Wakil Walikota Surakarta Teguh Prakosa mengatakan PNF Fest digelar dengan tujuan unjuk hasil karya serta memperkenalkan hasil pendidikan non formal di Solo.
“PNF ini ya biar masyarakat paham bahwa pendidikan itu tak hanya formal saja seperti matematika dan lain sebagainya. Pendidikan Nonformal ini mempersiapkan anak didik agar mampu bersaing di dunia kerja,” ucap Teguh.
Rangkaian acara diantaranya pameran dari lembaga kursus dan pelatihan [LKP] dan Pusat Kegiatan Belajar Masyarakat [PKBM] juga ada job fair bagi para peserta didik di lembaga PNF.
“Inti dari acaranya sebenarnya untuk memperkenalkan bagaimana hasil produk pendidikan nonformal di Solo,” tambah Dian Rineta, Kepala Dinas Pendidikan Kota Solo.
Sebagai ajang menunjukkan karya, PMI Kota Surakarta juga turut bergabung dalam acara tersebut.p
Dalam kegiatan ini, PMI Solo membawa 1 team dari Laboratorium Klinik PMI Kota Surakarta untuk membuka stand pemeriksaan laboratorium.
“PMI Solo keren banget ini, stand PMI Solo ini membuat saya sadar yaa bahwa kesehatan itu memang penting banget buat dijaga.

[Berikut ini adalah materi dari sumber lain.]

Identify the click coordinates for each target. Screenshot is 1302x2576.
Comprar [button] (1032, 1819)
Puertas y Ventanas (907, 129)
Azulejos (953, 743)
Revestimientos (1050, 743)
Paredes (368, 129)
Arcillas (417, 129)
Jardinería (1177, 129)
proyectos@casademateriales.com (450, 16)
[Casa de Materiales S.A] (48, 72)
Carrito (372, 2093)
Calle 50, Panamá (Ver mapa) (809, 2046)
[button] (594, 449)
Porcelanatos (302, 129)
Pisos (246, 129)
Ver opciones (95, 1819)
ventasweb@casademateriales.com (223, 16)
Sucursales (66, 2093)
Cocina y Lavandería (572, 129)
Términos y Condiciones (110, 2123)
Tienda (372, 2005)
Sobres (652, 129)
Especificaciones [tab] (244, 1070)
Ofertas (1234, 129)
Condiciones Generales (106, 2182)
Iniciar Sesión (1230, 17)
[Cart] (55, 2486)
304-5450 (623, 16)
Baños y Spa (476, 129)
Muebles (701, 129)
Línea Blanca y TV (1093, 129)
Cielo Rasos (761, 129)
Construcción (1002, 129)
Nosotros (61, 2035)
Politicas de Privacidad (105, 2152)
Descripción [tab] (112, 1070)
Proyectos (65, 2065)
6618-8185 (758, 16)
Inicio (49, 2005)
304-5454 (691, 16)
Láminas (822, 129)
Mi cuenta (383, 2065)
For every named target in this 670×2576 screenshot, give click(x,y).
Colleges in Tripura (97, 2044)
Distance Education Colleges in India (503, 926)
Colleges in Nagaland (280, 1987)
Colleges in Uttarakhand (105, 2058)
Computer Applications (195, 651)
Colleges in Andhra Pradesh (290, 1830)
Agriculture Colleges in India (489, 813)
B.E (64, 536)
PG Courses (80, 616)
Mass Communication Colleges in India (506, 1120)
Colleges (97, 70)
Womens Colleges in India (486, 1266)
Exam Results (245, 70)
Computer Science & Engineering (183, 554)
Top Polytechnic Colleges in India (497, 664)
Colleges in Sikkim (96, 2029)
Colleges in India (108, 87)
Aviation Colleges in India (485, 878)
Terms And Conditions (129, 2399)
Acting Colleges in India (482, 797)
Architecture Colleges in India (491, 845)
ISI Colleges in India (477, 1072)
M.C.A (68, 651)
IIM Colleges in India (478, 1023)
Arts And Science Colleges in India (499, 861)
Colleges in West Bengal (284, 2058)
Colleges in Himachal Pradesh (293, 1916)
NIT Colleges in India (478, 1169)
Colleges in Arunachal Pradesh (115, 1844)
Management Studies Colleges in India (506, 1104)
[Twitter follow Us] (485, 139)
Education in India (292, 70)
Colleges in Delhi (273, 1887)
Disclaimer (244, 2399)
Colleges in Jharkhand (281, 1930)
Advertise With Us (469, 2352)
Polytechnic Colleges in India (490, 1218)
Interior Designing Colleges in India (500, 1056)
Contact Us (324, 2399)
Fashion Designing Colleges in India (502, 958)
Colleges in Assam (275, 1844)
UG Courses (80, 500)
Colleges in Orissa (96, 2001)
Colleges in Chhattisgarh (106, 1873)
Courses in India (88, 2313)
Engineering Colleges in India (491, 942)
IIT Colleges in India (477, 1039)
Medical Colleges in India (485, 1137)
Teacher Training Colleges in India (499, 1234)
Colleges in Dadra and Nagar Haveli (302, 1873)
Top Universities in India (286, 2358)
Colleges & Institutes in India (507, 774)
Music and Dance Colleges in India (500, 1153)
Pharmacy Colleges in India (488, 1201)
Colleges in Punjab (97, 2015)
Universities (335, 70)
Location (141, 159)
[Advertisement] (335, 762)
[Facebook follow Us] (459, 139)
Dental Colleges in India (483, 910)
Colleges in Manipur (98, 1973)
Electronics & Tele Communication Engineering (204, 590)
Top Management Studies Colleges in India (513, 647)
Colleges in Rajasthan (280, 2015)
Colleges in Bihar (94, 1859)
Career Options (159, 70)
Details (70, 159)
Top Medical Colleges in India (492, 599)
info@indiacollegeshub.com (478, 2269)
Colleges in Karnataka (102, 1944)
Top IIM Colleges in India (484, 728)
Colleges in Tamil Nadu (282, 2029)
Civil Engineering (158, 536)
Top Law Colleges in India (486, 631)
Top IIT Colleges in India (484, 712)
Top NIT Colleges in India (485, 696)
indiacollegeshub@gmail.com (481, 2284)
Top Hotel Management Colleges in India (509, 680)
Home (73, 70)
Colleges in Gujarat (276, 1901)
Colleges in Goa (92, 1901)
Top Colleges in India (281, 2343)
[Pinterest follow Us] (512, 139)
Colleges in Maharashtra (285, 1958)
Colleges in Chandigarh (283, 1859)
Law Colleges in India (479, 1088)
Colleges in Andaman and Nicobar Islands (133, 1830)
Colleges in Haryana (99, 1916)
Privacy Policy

Banyak juga pemeriksaan laboratorium yang bisa dilakukan disini” ujar Lena salah satu pengunjung stand PMI Solo di PNF Fest.
Ditemui terpisah, salah satu dokter di PMI Surakarta dr. Arina Hidayati menyampaikan bahwa Laboratorium Klinik PMI Kota Surakarta hadir dan turut memeriahkan acara PNF Fest.
“Kami memang ingin menyediakan layanan pemeriksaan laboratorium disini agar masyarakat yang ingin segera cek kesehatan tidak perlu jauh – jauh datang sampai ke kantor PMI Solo. Jadi masyarakat bisa langsung melakukan pemeriksaan laboratorium disini,” terang dr. Arina.